_Work request_:
Word for word, restate the lines that run from the line containing "Switch to grid view layout" to the last line of the records below.
* * * *
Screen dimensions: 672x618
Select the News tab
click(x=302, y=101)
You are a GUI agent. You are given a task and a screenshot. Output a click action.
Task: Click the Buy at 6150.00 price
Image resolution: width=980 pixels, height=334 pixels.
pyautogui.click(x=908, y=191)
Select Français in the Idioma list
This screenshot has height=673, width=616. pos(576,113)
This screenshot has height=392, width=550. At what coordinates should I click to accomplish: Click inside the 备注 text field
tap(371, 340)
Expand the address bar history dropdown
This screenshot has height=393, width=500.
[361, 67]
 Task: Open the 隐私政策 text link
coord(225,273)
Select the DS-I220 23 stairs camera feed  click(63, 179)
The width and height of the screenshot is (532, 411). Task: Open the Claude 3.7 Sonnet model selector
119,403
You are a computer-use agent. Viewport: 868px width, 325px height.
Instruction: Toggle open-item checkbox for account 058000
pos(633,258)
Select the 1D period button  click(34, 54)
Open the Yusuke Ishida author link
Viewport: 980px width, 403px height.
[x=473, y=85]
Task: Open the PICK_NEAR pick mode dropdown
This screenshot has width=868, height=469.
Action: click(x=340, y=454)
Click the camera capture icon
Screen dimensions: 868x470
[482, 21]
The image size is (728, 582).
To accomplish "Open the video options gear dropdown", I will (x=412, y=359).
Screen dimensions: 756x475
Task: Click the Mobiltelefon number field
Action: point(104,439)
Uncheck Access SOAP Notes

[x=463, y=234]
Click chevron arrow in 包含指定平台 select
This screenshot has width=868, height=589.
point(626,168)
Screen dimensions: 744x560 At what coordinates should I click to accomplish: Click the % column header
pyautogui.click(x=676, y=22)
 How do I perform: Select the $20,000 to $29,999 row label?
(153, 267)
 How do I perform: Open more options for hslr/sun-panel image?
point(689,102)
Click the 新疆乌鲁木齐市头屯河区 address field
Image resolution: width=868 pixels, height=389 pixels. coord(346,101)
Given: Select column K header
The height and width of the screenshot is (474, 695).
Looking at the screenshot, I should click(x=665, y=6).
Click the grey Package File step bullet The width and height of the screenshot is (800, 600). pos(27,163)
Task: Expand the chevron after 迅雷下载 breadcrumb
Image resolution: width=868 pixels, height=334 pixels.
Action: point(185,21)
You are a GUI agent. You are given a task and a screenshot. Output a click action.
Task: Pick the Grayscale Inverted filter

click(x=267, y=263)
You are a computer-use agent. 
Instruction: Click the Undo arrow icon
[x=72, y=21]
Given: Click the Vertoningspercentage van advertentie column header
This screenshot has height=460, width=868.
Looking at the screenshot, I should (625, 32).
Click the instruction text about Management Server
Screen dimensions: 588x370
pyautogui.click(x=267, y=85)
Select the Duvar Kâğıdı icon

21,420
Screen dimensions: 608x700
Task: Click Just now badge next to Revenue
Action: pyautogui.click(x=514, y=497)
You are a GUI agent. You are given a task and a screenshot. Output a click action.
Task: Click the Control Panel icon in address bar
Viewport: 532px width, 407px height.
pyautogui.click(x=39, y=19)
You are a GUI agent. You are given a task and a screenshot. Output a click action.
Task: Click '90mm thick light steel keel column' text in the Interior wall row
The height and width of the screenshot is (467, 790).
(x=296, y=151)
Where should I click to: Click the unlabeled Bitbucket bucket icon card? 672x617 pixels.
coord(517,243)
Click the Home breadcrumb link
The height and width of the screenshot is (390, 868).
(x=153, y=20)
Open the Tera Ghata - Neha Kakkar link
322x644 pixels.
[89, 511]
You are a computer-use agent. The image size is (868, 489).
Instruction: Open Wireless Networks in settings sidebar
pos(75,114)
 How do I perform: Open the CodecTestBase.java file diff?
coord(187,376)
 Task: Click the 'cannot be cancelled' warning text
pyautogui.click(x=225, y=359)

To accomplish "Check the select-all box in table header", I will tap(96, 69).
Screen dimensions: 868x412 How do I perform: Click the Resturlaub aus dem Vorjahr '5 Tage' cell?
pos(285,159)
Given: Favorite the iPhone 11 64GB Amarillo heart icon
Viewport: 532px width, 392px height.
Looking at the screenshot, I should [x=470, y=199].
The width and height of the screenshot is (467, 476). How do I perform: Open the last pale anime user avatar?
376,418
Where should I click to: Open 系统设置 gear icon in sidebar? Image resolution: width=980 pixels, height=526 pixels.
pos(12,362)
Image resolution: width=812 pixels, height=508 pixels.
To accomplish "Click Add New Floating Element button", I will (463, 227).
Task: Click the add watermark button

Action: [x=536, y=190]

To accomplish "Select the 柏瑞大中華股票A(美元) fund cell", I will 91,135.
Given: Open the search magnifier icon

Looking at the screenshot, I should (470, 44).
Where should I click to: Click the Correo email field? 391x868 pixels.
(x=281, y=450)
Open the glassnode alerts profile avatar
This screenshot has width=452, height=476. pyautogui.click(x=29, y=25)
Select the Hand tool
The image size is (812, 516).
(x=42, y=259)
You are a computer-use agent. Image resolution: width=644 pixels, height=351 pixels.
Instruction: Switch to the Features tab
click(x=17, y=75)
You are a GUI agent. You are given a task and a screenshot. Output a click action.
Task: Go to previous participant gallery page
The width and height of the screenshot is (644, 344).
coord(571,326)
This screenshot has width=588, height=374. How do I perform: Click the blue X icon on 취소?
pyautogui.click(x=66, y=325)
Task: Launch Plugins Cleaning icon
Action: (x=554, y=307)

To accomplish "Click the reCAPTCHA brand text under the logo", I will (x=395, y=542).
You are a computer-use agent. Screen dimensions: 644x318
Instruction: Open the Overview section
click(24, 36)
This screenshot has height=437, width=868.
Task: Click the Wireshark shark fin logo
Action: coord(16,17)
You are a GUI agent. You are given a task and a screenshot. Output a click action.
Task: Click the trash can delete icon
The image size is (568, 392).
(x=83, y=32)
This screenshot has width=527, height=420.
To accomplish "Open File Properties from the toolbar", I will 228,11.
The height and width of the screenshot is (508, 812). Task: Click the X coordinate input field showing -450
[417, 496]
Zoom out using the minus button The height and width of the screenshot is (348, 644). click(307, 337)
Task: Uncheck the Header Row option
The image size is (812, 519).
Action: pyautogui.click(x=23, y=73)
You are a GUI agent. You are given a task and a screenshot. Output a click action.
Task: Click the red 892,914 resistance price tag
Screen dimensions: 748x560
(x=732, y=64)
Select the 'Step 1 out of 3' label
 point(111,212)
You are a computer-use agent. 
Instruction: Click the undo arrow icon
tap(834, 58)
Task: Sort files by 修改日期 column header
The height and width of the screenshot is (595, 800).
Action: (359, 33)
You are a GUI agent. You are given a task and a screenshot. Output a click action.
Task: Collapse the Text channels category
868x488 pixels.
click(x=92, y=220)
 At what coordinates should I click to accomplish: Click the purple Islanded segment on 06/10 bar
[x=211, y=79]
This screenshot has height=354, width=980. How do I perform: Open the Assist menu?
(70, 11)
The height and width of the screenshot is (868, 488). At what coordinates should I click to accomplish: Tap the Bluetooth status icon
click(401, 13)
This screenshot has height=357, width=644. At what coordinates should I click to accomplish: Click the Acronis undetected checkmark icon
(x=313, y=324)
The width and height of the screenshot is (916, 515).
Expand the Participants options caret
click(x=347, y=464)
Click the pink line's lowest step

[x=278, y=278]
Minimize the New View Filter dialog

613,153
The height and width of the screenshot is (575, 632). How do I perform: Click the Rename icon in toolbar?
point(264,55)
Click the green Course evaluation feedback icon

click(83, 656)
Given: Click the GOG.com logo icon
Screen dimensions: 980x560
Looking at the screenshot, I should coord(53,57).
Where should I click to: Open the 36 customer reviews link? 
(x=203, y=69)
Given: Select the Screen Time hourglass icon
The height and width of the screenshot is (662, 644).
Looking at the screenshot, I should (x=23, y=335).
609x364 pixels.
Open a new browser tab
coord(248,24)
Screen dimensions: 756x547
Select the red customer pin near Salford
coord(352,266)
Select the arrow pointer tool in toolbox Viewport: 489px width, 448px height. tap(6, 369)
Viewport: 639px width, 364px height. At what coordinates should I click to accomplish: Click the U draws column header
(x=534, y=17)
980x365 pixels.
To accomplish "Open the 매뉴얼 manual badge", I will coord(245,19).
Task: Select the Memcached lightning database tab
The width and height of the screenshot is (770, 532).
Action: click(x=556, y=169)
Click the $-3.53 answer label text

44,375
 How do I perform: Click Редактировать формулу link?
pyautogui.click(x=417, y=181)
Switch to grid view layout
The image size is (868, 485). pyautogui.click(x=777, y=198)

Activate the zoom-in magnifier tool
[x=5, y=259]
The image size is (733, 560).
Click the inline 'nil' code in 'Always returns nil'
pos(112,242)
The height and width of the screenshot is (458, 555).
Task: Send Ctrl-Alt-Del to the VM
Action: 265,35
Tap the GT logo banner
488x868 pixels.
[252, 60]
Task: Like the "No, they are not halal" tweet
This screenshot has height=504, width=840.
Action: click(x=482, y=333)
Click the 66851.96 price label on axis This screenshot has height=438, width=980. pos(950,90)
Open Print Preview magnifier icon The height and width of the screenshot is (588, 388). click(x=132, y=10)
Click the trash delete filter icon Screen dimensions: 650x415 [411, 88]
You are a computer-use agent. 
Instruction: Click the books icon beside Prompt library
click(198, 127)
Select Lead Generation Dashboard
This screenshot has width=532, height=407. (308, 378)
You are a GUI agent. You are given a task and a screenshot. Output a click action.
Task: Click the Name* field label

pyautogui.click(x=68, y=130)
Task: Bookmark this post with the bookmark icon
* * * *
_Result for this task_:
Switch to grid view layout
The image size is (868, 485). pyautogui.click(x=777, y=198)

Activate the zoom-in magnifier tool
[x=5, y=259]
The image size is (733, 560).
Click the inline 'nil' code in 'Always returns nil'
pos(112,242)
The height and width of the screenshot is (458, 555).
Task: Send Ctrl-Alt-Del to the VM
Action: 265,35
Tap the GT logo banner
488x868 pixels.
[252, 60]
Task: Like the "No, they are not halal" tweet
This screenshot has height=504, width=840.
Action: click(x=482, y=333)
Click the 66851.96 price label on axis This screenshot has height=438, width=980. pos(950,90)
Open Print Preview magnifier icon The height and width of the screenshot is (588, 388). click(x=132, y=10)
Click the trash delete filter icon Screen dimensions: 650x415 [411, 88]
You are a computer-use agent. 
Instruction: Click the books icon beside Prompt library
click(198, 127)
Select Lead Generation Dashboard
This screenshot has width=532, height=407. (308, 378)
You are a GUI agent. You are given a task and a screenshot. Output a click action.
Task: Click the Name* field label

pyautogui.click(x=68, y=130)
Task: Bookmark this post with the bookmark icon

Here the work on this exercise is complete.